**What is needed:** Output the data below line for line, exactly, up to and including the line where "You are a computer-use" appears.

-- Opening Marker --

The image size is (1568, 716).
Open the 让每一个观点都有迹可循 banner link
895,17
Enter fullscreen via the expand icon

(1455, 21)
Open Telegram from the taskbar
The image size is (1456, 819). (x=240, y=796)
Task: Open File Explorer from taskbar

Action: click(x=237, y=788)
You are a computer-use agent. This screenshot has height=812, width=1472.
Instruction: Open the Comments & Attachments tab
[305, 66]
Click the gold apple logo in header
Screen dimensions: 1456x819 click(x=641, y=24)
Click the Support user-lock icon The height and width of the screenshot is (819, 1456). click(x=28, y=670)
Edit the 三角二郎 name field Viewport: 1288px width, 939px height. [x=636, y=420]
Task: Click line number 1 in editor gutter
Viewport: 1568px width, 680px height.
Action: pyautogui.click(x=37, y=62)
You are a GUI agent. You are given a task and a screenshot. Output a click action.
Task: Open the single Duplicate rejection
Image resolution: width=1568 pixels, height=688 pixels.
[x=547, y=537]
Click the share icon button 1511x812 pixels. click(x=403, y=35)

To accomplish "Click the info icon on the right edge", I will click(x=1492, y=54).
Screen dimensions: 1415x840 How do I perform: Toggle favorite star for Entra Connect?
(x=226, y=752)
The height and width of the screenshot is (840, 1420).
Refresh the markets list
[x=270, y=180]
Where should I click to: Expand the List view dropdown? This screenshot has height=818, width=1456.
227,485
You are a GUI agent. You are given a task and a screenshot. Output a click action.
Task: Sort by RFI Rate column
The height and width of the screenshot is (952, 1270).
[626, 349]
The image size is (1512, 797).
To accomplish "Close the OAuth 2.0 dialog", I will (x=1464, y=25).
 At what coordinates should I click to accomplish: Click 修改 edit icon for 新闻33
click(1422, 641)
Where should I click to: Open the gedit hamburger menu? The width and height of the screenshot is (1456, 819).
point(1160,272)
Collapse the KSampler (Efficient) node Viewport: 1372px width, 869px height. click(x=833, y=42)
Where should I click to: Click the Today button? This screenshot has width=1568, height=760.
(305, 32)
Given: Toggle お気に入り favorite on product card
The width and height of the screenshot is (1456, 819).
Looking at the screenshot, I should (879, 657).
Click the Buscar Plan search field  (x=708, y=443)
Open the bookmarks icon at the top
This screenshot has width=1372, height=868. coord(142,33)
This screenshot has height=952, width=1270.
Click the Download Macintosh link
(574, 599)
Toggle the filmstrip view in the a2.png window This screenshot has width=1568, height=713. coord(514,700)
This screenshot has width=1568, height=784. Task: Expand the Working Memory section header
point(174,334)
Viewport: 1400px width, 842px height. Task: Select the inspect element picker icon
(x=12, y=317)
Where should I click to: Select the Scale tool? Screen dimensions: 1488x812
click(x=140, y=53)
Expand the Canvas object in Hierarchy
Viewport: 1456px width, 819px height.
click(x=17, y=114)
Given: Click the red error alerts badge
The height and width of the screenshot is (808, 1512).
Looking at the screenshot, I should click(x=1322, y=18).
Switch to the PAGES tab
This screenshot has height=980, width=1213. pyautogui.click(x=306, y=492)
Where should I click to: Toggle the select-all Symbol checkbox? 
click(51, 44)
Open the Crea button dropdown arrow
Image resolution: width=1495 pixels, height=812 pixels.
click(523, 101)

-- Closing Marker --

**Task output:**
The image size is (1568, 716).
Open the 让每一个观点都有迹可循 banner link
895,17
Enter fullscreen via the expand icon

(1455, 21)
Open Telegram from the taskbar
The image size is (1456, 819). (x=240, y=796)
Task: Open File Explorer from taskbar

Action: click(x=237, y=788)
You are a computer-use agent. This screenshot has height=812, width=1472.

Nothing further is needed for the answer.